As a New York City Opera member, Kim appeared as Mimi in Puccini's La Bohème. Other appearances include those at the Bastille Opera, the National Symphony in Washington DC, and the LA Philharmonic. She was also in Hawaii University's Gentio fundraising recital in 1995 and the musical Academy Kijiahna Festival in 1996. In March 1997, she performed the role of Desdemona in Verdi's Otello. In 1998, she was in Rome's Santa Cecilia Orchestra Opera for Matan’s Shooter and Tokyo at the New National Opera stage performing La traviata. She was also in Korea that year in August performing in the play Hwang Jin Yi and others. Once, she played the top and main character of Madama Butterfly in the San Diego Opera Stage.

As of 2012, she is a professor at Korea National University of Arts.

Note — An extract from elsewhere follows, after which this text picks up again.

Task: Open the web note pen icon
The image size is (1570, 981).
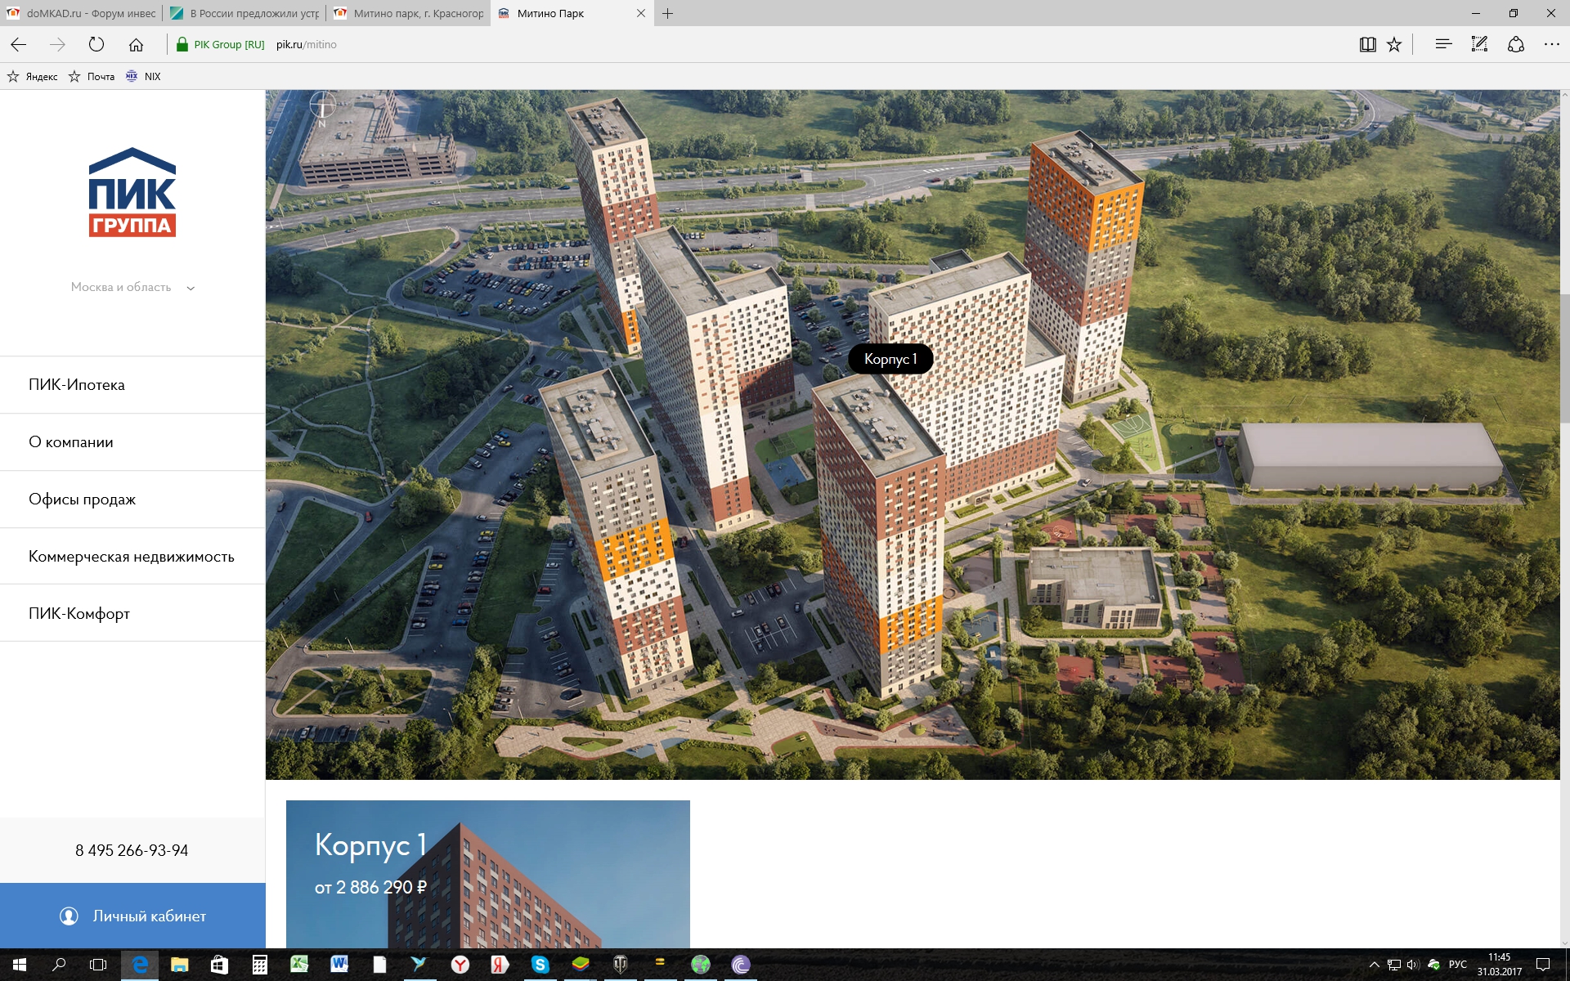Action: (x=1479, y=45)
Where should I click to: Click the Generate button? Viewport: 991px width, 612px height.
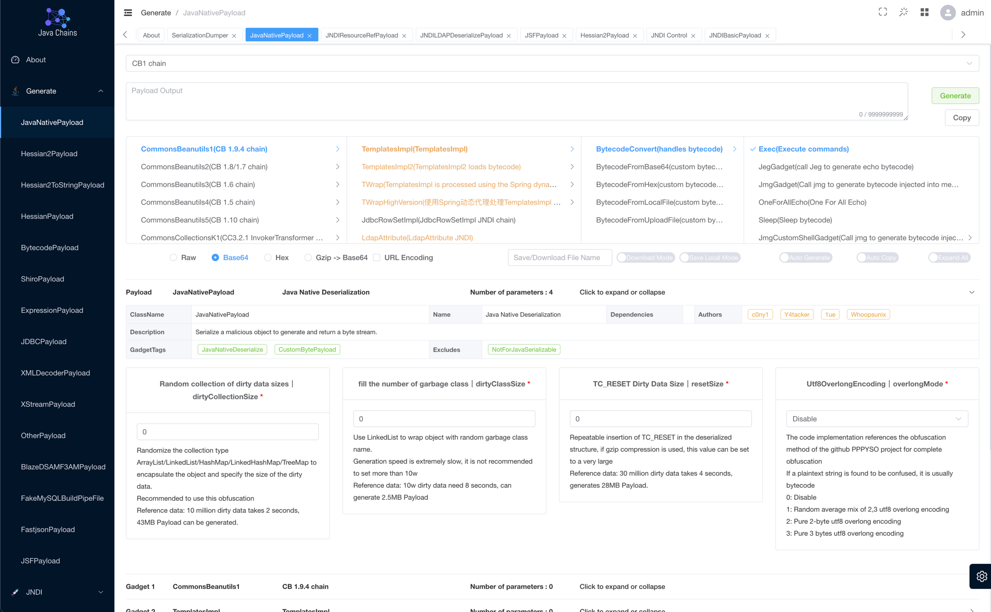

=== Voice and musicality ===
Kim is a soprano specializing in the Italian bel canto tradition of operatic singing. Because of her voice, her grounding in the Italian repertoire, and her pioneering role as a musician of Asian descent accomplished in the Western art music tradition, Young-mi Kim has been called, "the Maria Callas of the East". A master of messa di voce through superb breath control, she is also highly regarded for her musical accuracy and her tonal consistency throughout an extensive vocal range. In opera and concert performances, her musical mastery has been recognized both for its extraordinary power and richness along with the professionalism of her gentle stage manners.

=== Albums ===
Kim has released three solo albums and one book. Her albums are called Lullaby, Lullaby 2 and The world's most beautiful songs. Her first album Lullaby sold 70,000 copies upon its release in 1995 and was followed by a second volume in 1998. Other albums that include her performances are, Most popular Christian songs in Korea, Four Composers, Beautiful art songs, and World famous songs no. 1. "Yearning", "Footprints", "Lovely Deer" and "Love" are just a few of her songs.

== Awards ==
In 1977, Kim won the first prize at the Verona International Competition in Italy. In 1979, she won the first prize at Giacomo Puccini Contest, and in 1980, she was ranked one of the six best singers at Maria Callas Concours. In 1981, she won the first prize at Luciano Pavarotti Concours. In addition, she received awards in the 10th Korean Schubert Lieder Competition and the Emelie Dieterle Award. In 2003, she was chosen as a finalist in the International Baroque Singing Competition of Chimay, Belgium.

== Publications ==
In 2010, Kim published a book titled Just like Kim Youngmi, prima donna. In this autobiography, she describes how she overcame her loneliness when she was studying abroad. She recalls difficult moments throughout her life and how she endured them. She also introduces her own vocal techniques within the book.